• Problem to solve: Each line below should be restated exactly, with nothing dropped.
---------- Provided data ----------
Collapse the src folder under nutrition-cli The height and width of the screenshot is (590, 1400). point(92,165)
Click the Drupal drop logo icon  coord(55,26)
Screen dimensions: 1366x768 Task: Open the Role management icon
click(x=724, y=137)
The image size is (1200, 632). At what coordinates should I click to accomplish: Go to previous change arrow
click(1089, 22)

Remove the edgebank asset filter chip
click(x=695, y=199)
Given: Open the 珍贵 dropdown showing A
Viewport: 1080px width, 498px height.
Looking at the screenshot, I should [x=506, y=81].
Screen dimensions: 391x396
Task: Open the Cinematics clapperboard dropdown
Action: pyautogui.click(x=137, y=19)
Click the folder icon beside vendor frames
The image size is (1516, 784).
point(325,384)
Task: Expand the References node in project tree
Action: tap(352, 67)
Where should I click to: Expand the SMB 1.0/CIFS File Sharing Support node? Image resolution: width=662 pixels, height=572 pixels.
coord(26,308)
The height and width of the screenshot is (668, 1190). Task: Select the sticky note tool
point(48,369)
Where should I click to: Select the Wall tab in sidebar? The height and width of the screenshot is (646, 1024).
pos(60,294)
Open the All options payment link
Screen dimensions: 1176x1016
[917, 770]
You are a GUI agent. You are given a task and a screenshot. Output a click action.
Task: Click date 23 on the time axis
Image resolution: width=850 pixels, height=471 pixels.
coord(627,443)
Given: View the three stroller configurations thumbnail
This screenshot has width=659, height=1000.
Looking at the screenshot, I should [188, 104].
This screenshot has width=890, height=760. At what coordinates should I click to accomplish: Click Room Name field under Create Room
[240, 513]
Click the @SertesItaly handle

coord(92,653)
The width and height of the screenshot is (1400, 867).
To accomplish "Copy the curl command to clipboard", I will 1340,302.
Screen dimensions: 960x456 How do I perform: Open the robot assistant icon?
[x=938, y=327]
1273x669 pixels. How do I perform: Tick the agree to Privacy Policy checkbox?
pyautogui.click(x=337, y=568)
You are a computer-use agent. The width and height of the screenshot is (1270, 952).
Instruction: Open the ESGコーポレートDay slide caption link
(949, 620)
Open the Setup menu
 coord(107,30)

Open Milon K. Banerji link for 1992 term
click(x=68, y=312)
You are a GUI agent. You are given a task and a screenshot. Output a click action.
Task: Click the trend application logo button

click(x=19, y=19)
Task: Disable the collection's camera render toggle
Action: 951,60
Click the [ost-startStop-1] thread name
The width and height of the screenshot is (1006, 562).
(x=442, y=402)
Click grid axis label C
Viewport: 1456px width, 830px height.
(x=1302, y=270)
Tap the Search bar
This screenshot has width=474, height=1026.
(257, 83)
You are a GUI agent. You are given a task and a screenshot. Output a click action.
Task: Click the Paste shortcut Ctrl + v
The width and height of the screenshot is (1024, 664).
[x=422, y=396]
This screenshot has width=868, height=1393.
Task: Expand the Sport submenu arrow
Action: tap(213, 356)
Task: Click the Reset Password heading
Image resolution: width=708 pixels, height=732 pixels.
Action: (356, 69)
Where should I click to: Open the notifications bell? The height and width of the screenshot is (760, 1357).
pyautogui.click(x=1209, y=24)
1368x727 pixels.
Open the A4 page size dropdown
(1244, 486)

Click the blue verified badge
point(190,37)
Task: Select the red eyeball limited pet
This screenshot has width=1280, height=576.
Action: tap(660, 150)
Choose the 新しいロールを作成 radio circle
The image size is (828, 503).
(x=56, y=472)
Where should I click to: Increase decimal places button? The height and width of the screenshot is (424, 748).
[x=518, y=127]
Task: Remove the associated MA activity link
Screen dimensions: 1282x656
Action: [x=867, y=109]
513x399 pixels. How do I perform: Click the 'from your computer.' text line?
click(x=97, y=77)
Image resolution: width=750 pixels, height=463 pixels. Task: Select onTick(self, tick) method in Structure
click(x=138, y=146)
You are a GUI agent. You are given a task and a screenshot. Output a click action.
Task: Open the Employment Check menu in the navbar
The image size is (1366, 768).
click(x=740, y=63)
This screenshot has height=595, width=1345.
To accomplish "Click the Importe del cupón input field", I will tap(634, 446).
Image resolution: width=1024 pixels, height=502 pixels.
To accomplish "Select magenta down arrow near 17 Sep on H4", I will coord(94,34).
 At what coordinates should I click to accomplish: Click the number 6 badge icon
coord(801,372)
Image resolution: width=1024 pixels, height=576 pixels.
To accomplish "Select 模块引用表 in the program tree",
----------
• Task response:
Collapse the src folder under nutrition-cli The height and width of the screenshot is (590, 1400). point(92,165)
Click the Drupal drop logo icon  coord(55,26)
Screen dimensions: 1366x768 Task: Open the Role management icon
click(x=724, y=137)
The image size is (1200, 632). At what coordinates should I click to accomplish: Go to previous change arrow
click(1089, 22)

Remove the edgebank asset filter chip
click(x=695, y=199)
Given: Open the 珍贵 dropdown showing A
Viewport: 1080px width, 498px height.
Looking at the screenshot, I should [x=506, y=81].
Screen dimensions: 391x396
Task: Open the Cinematics clapperboard dropdown
Action: pyautogui.click(x=137, y=19)
Click the folder icon beside vendor frames
The image size is (1516, 784).
point(325,384)
Task: Expand the References node in project tree
Action: tap(352, 67)
Where should I click to: Expand the SMB 1.0/CIFS File Sharing Support node? Image resolution: width=662 pixels, height=572 pixels.
coord(26,308)
The height and width of the screenshot is (668, 1190). Task: Select the sticky note tool
point(48,369)
Where should I click to: Select the Wall tab in sidebar? The height and width of the screenshot is (646, 1024).
pos(60,294)
Open the All options payment link
Screen dimensions: 1176x1016
[917, 770]
You are a GUI agent. You are given a task and a screenshot. Output a click action.
Task: Click date 23 on the time axis
Image resolution: width=850 pixels, height=471 pixels.
coord(627,443)
Given: View the three stroller configurations thumbnail
This screenshot has width=659, height=1000.
Looking at the screenshot, I should [188, 104].
This screenshot has width=890, height=760. At what coordinates should I click to accomplish: Click Room Name field under Create Room
[240, 513]
Click the @SertesItaly handle

coord(92,653)
The width and height of the screenshot is (1400, 867).
To accomplish "Copy the curl command to clipboard", I will 1340,302.
Screen dimensions: 960x456 How do I perform: Open the robot assistant icon?
[x=938, y=327]
1273x669 pixels. How do I perform: Tick the agree to Privacy Policy checkbox?
pyautogui.click(x=337, y=568)
You are a computer-use agent. The width and height of the screenshot is (1270, 952).
Instruction: Open the ESGコーポレートDay slide caption link
(949, 620)
Open the Setup menu
 coord(107,30)

Open Milon K. Banerji link for 1992 term
click(x=68, y=312)
You are a GUI agent. You are given a task and a screenshot. Output a click action.
Task: Click the trend application logo button

click(x=19, y=19)
Task: Disable the collection's camera render toggle
Action: 951,60
Click the [ost-startStop-1] thread name
The width and height of the screenshot is (1006, 562).
(x=442, y=402)
Click grid axis label C
Viewport: 1456px width, 830px height.
(x=1302, y=270)
Tap the Search bar
This screenshot has width=474, height=1026.
(257, 83)
You are a GUI agent. You are given a task and a screenshot. Output a click action.
Task: Click the Paste shortcut Ctrl + v
The width and height of the screenshot is (1024, 664).
[x=422, y=396]
This screenshot has width=868, height=1393.
Task: Expand the Sport submenu arrow
Action: tap(213, 356)
Task: Click the Reset Password heading
Image resolution: width=708 pixels, height=732 pixels.
Action: (356, 69)
Where should I click to: Open the notifications bell? The height and width of the screenshot is (760, 1357).
pyautogui.click(x=1209, y=24)
1368x727 pixels.
Open the A4 page size dropdown
(1244, 486)

Click the blue verified badge
point(190,37)
Task: Select the red eyeball limited pet
This screenshot has width=1280, height=576.
Action: tap(660, 150)
Choose the 新しいロールを作成 radio circle
The image size is (828, 503).
(x=56, y=472)
Where should I click to: Increase decimal places button? The height and width of the screenshot is (424, 748).
[x=518, y=127]
Task: Remove the associated MA activity link
Screen dimensions: 1282x656
Action: [x=867, y=109]
513x399 pixels. How do I perform: Click the 'from your computer.' text line?
click(x=97, y=77)
Image resolution: width=750 pixels, height=463 pixels. Task: Select onTick(self, tick) method in Structure
click(x=138, y=146)
You are a GUI agent. You are given a task and a screenshot. Output a click action.
Task: Open the Employment Check menu in the navbar
The image size is (1366, 768).
click(x=740, y=63)
This screenshot has height=595, width=1345.
To accomplish "Click the Importe del cupón input field", I will tap(634, 446).
Image resolution: width=1024 pixels, height=502 pixels.
To accomplish "Select magenta down arrow near 17 Sep on H4", I will coord(94,34).
 At what coordinates should I click to accomplish: Click the number 6 badge icon
coord(801,372)
Image resolution: width=1024 pixels, height=576 pixels.
To accomplish "Select 模块引用表 in the program tree",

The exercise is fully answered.